Я думаю, что поклонников идей среды как органического порождения человека все, сказанное выше, должно раздражать. Мы проигрываем здесь и в творческой перспективе, когда творение перестает быть эманацией внутреннего «я» автора, и в перспективе глубины восприятия, когда зритель-слушатель-житель полностью растворяется в произведении или в среде. Человек, который все время оказывается в разных контекстах, говорит, используя «чужое слово», играет разные роли, явно проигрывает целостной личности, выражающейся или растворяющейся в произведении, как осенний ястреб в небесах. Но что же он выигрывает?
Он выигрывает свободу выбора. И именно это и делает его горожанином.
И для власти, и для жрецов, и даже для рабочих важной идеей является тождество самому себе. В самых разных системах воспитания, в особенности в Новое время, в эпоху царствования идеи прогресса, главной задачей воспитания является перевод ребенка из неопределенного в определенное состояние. Жизнь представлялась забегом на дистанцию кем-то стать – кто быстрее станет столяром, музыкантом, математиком, художником. На этом основан феномен вундеркиндства, который едко высмеивал Ролан Барт.
Мужчине к моменту достижения гражданского возраста требовалось получить профессию, женщине – родить ребенка. Сегодня это непопулярная идея, если не сказать – чудовищный архаизм. Наоборот, если женщина сорока лет, менеджер с MBA по экономике, решила стать художником, поступила на 1‑й курс Академии художеств, не замужем и не собирается, детей нет и т. д. – это как раз и есть современный человек. Идея, что надо кем-то стать, сменилась на то, чтобы никем не становиться окончательно. Время – валюта твоей жизни, и лучшая стратегия – это ее не тратить, чтобы сохранять возможность быть кем угодно.
Город начинает цениться за то, что он предоставляет тебе способы оставаться в состоянии выбора. Утром ты теннисист, днем – юрист, ранним вечером – монгольский мистик, вечером – гитарист, по субботам учишься на летчика. В деревне так не поживешь.
Вообще свобода – это сложная вещь, ей надо учиться, там масса подводных камней и парадоксов. Но элементарный уровень свободы, тот, что воспитывается сам собой, просто как жизненный навык, – это свобода выбирать. Свобода как познанная необходимость – это у жрецов и власти. Город торговцев – это такой, в котором ты выбираешь, кем стать, кем быть и во что превратиться потом.
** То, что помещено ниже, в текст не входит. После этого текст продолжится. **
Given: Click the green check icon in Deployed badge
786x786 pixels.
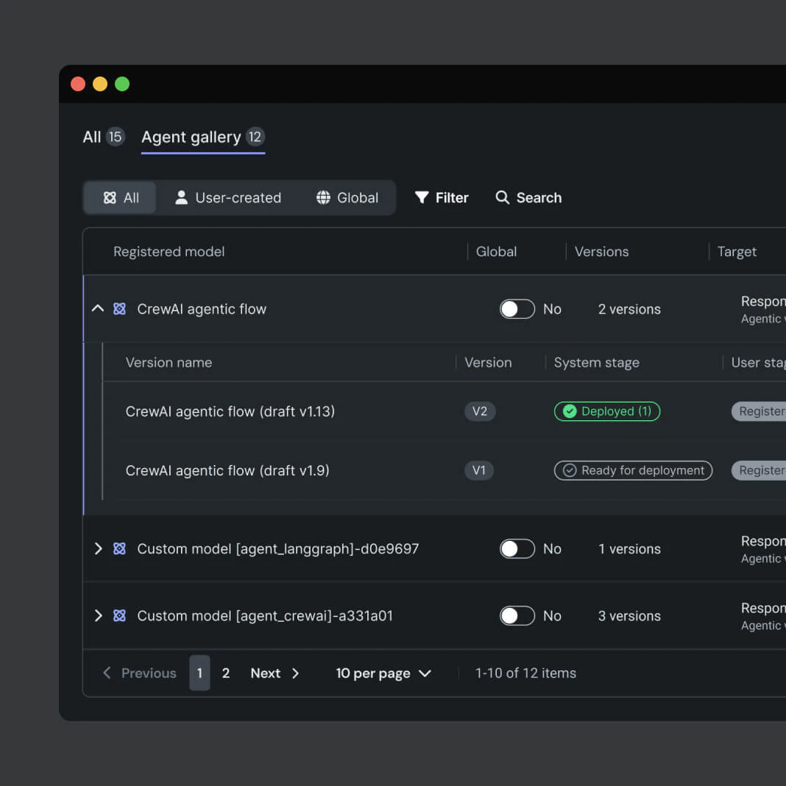Looking at the screenshot, I should pos(570,411).
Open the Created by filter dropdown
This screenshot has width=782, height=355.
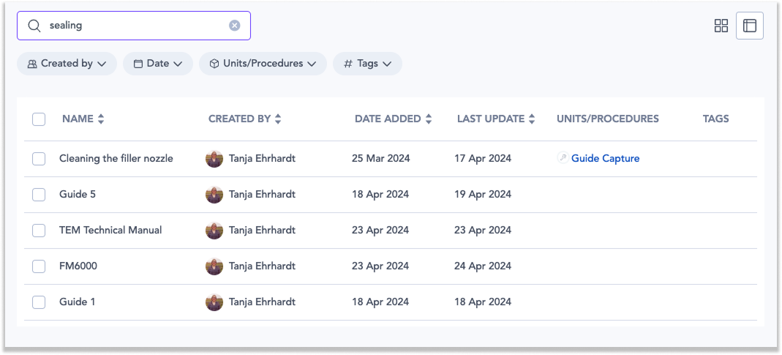(67, 64)
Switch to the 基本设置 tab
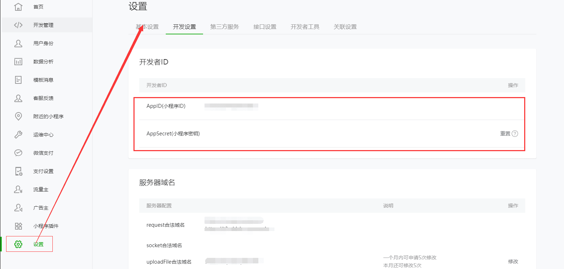 pyautogui.click(x=147, y=27)
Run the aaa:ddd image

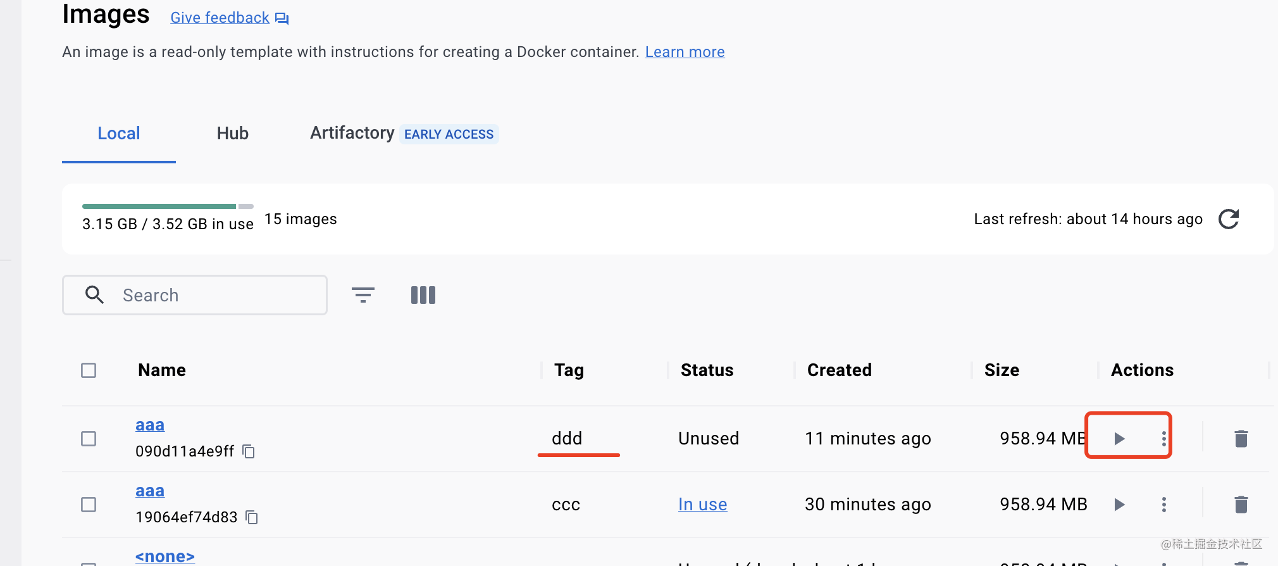click(x=1119, y=438)
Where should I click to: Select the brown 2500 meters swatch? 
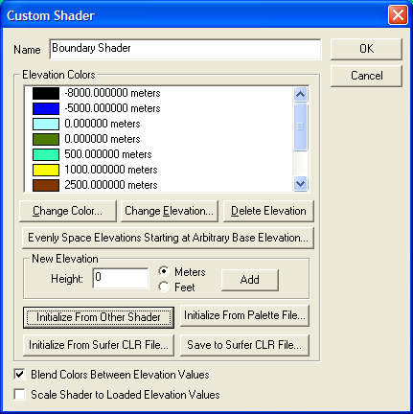coord(46,185)
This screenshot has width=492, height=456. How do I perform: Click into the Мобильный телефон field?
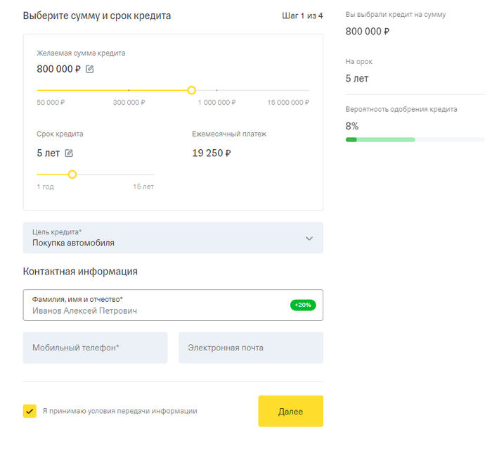(x=95, y=348)
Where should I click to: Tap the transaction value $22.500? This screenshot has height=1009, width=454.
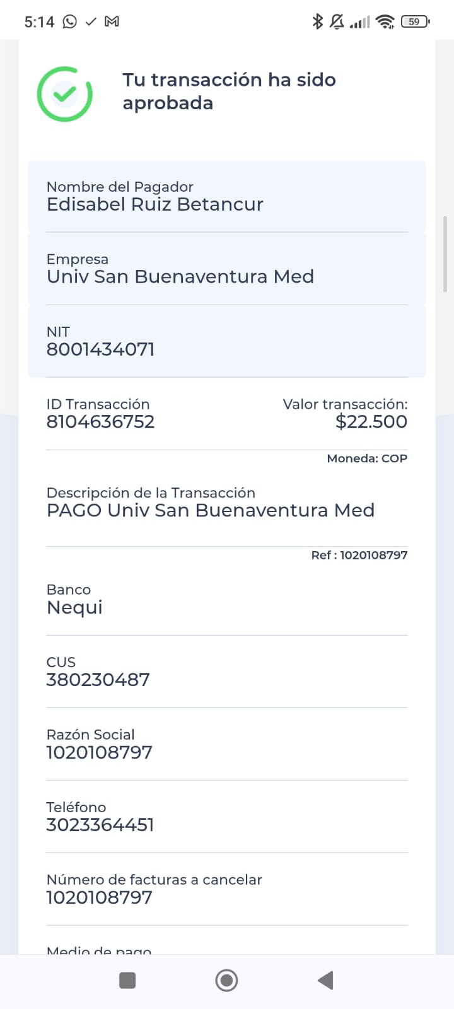(x=371, y=421)
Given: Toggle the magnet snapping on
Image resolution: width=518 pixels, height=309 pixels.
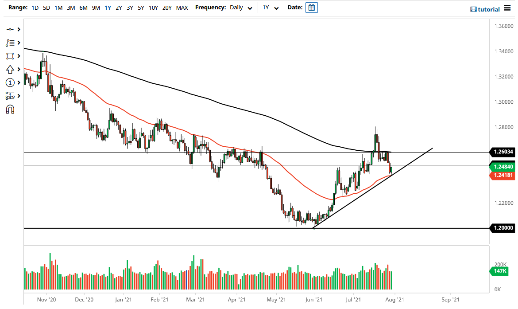Looking at the screenshot, I should tap(11, 109).
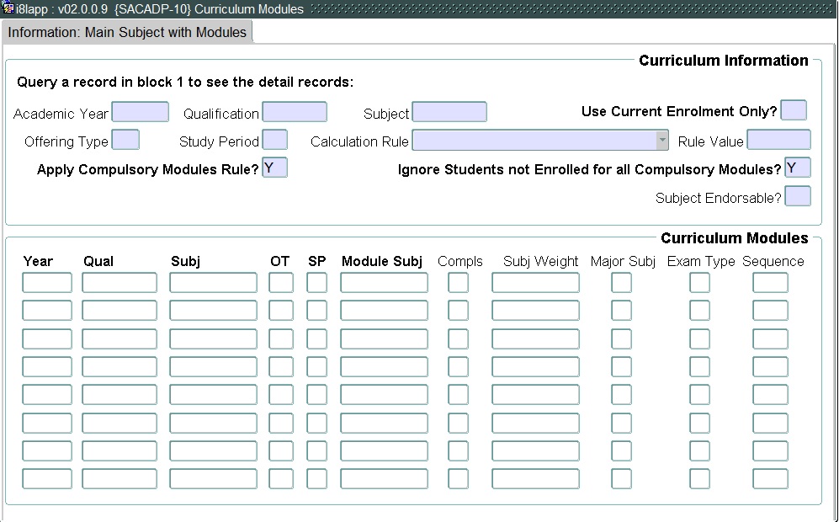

С этой точки зрения смерть, кстати, – это просто покупка небытия, а кладбище – еще один вид среды, по-своему привлекательный в смысле обмена.
Бульвар
Улица, площадь, переулок, двор, парк – это существовало в городах более или менее всегда, с Иерихона и Ура. Бульвар – изобретение новоевропейское, его не было ни в античности, ни в Средние века. Не то чтобы город был такой вещью, в строении которой трудно что-нибудь изобрести – возьмите хоть микрорайоны с панельным жильем, – но трудно изобрести что-нибудь новое так, чтобы оно прижилось. Москву легко представить себе без микрорайонов, но трудно – без бульваров. Появление в городе нового места – это улика, она заставляет подозревать, что в городе появился какой-то новый человек, кому оно предназначено.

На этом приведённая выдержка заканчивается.